In the case of html-code, this alternative match also includes a paren! expression, which appends the captured txt to the text string! created with the make string! 8000.

2.5. Reading web pages

Now we get to one of the really powerful but simple features of REBOL, the ease of reading a web page. The expression page: read http://www.rebol.com places the HTML of the rebol.com home page into the variable page.

2.5.1. Changing the url!

You can change the site you pull links out of by changing the url! that is read into page.

2.6. parse with some

And finally the parse. A fine example of REBOL's concise and expressive power. The short expression parse page [to < some html-code] does a lot of things. First the parser is instructed to find the first opening angle bracket "<" in the page variable. Up to but not including the bracket. Then a some keyword is encountered. some instructs the scanner to match the pattern, in this case html-code, one or more times. So it will keep trying to match the patterns in html-code as many times as it can, but at least once.

So, reading back to the html-code rules, it starts out by capturing into the variable tag an opening angle bracket "<", which should work, because the very first thing the scanner did was to "<". Then all the text thru the closing angle bracket ">" and appends any found tag to the tags block.

The html-code rule has an alternate if no tag is found. The assumption is that it did find a tag, so the alternate will not need to be tried, the first time.

Back to some. So the scanner found a tag, appended it to tags and then hit the bottom of the html-code rule. And then parse, inside a some directive tries to find as many matches as it can. So it internally loops back to the start of the html-code rule. It may or may not find a tag this time. (This is an over simplification but) many web sites start out with

<html><head><title>The website title</title></head> 
and that means parse will probably will find another tag <head> and then another <title> and then it won't, no "<" this time. So the alternate will be tried, copying anything it scans into the variable txt and up to the next "<". Ready for the some to call the html-code rule again, which will match a tag. And so on until html-code can't find either a tag or any text.

2.6.1. parse match failure

When parse is operating, it tries it's hardest to succeed. When it can't it returns false, meaning the match didn't work. In the case of %websplit.r, we don't care if this parse actually succeeds, because all the tags have been appended to the tags block. And all the text into the text string.

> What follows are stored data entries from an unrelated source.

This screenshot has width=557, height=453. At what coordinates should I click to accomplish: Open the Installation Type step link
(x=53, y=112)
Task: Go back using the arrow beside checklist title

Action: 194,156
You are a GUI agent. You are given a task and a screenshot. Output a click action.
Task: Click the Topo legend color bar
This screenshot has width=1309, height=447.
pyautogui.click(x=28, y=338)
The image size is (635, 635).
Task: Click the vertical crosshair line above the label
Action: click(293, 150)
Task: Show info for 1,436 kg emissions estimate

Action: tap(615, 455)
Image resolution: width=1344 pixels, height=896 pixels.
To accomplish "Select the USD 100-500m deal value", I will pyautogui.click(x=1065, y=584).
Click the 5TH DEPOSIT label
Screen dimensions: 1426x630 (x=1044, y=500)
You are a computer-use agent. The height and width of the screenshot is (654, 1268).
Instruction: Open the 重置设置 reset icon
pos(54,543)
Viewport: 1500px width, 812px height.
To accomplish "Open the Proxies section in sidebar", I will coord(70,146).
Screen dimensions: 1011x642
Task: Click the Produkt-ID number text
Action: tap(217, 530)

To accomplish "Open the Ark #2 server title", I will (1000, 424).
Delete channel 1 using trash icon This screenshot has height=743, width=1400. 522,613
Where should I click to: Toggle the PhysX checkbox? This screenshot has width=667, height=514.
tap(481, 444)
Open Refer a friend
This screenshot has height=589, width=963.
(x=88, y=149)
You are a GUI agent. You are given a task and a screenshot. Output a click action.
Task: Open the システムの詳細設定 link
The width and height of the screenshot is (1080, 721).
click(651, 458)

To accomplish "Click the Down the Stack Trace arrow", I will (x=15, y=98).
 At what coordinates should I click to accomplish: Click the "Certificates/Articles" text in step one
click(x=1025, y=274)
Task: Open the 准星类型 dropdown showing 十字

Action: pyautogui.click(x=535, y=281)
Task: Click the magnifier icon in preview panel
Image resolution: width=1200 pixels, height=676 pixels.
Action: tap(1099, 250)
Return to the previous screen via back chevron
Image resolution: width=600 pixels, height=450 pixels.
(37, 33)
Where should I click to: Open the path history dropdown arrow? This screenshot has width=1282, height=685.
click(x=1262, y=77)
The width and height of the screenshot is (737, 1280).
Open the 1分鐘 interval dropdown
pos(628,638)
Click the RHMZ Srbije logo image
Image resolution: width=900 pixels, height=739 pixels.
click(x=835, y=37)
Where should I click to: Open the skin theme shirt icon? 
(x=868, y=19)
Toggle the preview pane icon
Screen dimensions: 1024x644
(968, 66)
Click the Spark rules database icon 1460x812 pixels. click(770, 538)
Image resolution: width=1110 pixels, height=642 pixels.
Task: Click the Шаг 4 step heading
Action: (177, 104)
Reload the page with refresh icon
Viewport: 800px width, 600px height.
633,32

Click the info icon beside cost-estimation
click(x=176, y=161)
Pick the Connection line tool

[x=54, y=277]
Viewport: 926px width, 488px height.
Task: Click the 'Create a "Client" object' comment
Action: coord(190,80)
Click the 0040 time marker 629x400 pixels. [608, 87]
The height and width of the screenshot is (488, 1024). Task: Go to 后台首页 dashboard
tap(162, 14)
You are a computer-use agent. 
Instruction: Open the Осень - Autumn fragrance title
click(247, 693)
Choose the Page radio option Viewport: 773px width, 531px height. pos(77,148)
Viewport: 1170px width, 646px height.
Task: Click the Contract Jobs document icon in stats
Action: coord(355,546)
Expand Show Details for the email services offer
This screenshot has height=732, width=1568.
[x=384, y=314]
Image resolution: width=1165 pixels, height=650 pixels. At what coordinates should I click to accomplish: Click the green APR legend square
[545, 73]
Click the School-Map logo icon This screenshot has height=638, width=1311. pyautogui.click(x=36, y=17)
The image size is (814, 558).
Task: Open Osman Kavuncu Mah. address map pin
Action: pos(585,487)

We don't really care if it returns true or false, this time.

2.7. foreach loop

Now %websplit.r starts a foreach loop. This handy little expression evaluates a block, setting temporary variables (in this case just one, tag, a completely different variable than the tag that was used in the html-code rule) for every element of a series! (in this case, each tag in the tags block).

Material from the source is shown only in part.